* Exercise aim *
In your copy, leave out the pictures; write out all the data exactly.

════════════════

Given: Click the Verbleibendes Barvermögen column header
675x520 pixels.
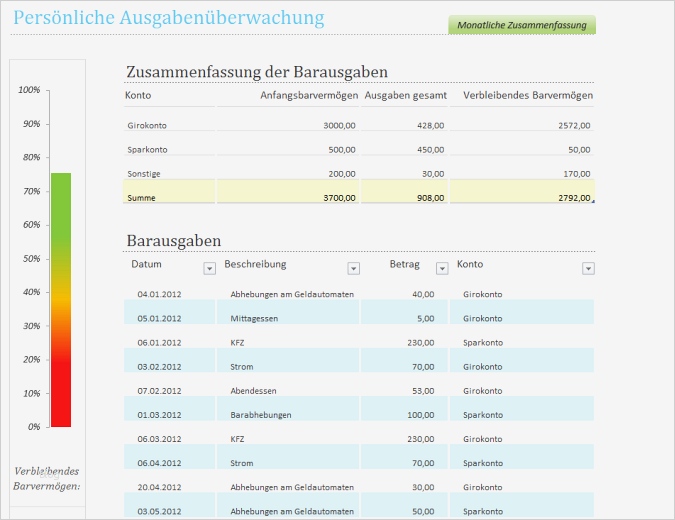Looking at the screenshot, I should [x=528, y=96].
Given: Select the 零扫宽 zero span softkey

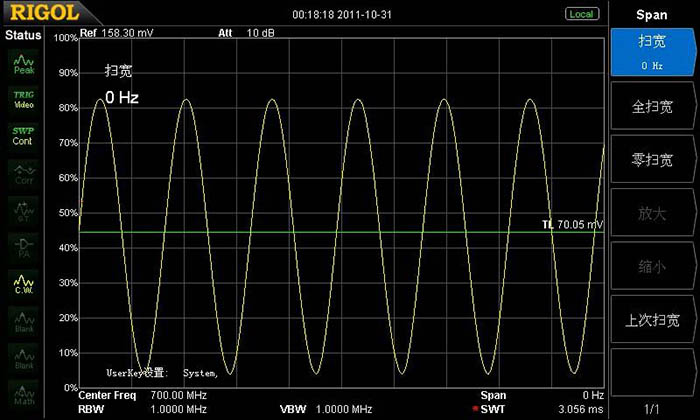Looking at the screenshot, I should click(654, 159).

════════════════

* Task result *
Given: Click the Verbleibendes Barvermögen column header
675x520 pixels.
Looking at the screenshot, I should [x=528, y=96].
Given: Select the 零扫宽 zero span softkey

Looking at the screenshot, I should click(654, 159).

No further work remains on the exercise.